## What you have to do
Rewrite the material between the lines holding "Click the red circle badge numbered 2" and "Action: [x=399, y=53]", inclusive, swapping "hamburger" for "three-line" and keeping everything else the same.

## Available data

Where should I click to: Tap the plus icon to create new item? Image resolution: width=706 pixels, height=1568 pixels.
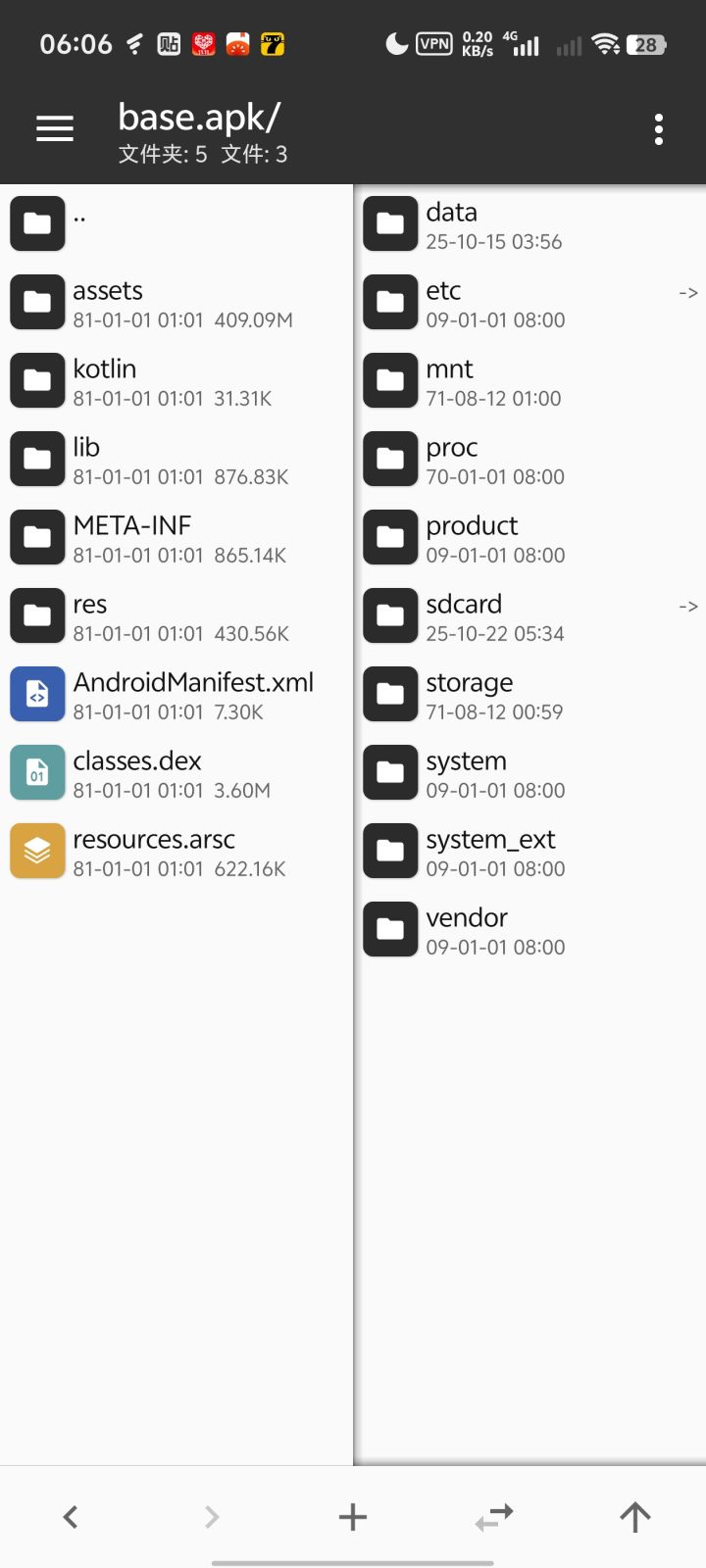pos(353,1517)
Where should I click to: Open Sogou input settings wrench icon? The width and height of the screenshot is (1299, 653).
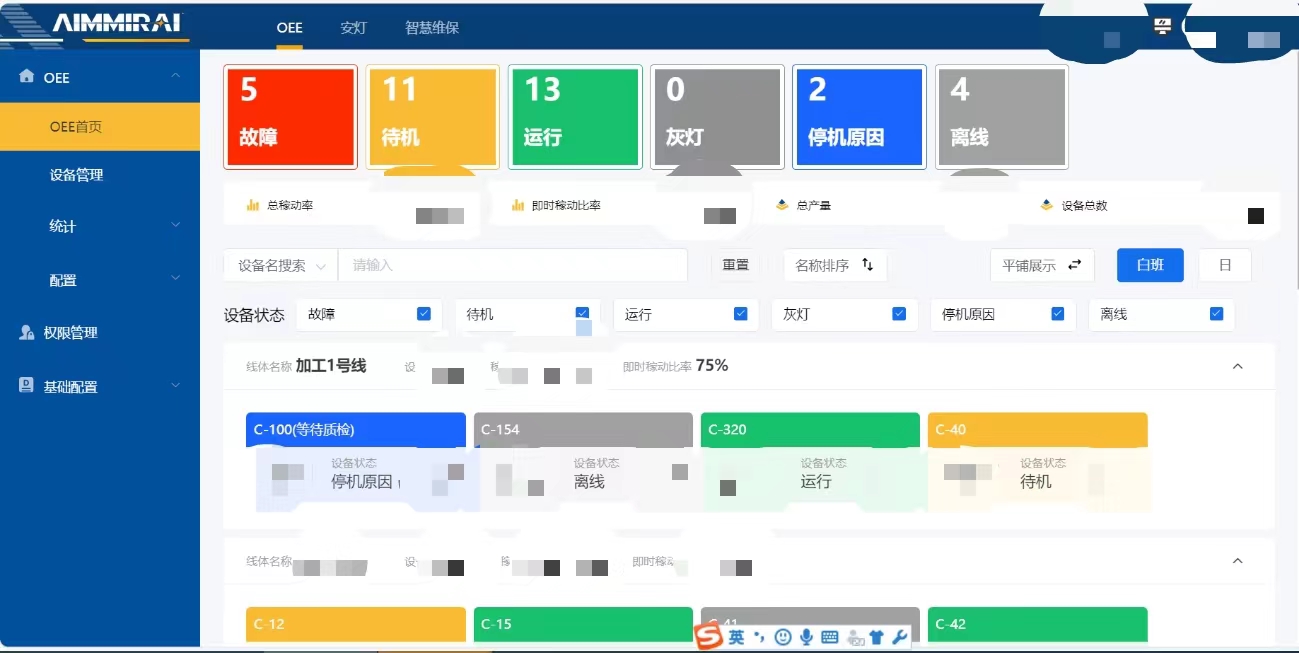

* * *

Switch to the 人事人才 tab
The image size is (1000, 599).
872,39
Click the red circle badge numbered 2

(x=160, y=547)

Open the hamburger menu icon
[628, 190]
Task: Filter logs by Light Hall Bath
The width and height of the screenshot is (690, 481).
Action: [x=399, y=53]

## Result for this task
Click the red circle badge numbered 2

(x=160, y=547)

Open the three-line menu icon
[628, 190]
Task: Filter logs by Light Hall Bath
The width and height of the screenshot is (690, 481).
Action: [x=399, y=53]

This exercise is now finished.